◆ What to produce:
Reproduce the stretch of the listing from the line containing "Given: Click Forms & Templates icon" through the line containing "Looking at the", both ends included, character for character.

◆ Data lines:
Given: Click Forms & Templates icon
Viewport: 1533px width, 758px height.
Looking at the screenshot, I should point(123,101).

* * *

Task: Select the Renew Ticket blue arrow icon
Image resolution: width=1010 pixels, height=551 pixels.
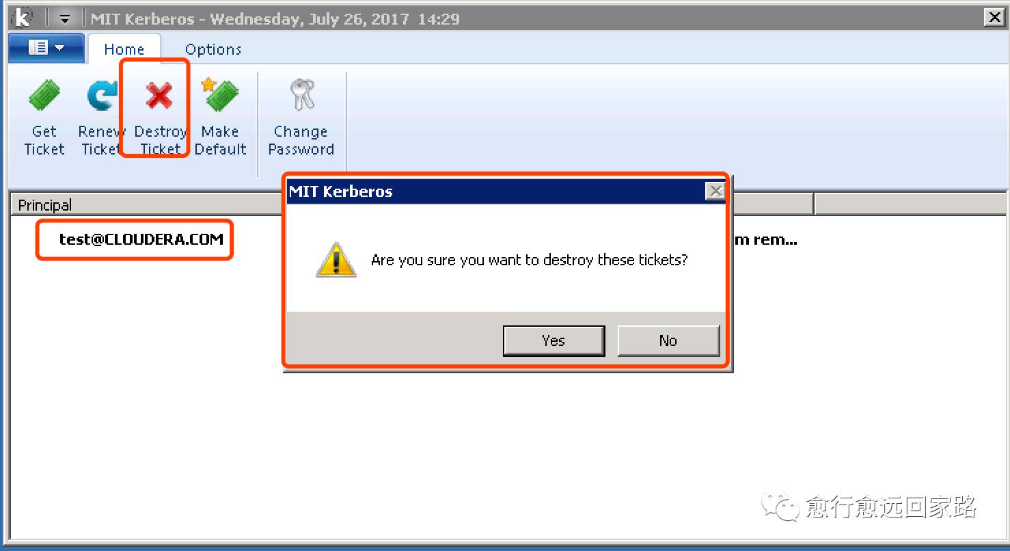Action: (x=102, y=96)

◆ Completed exercise:
Given: Click Forms & Templates icon
Viewport: 1533px width, 758px height.
Looking at the screenshot, I should point(123,101).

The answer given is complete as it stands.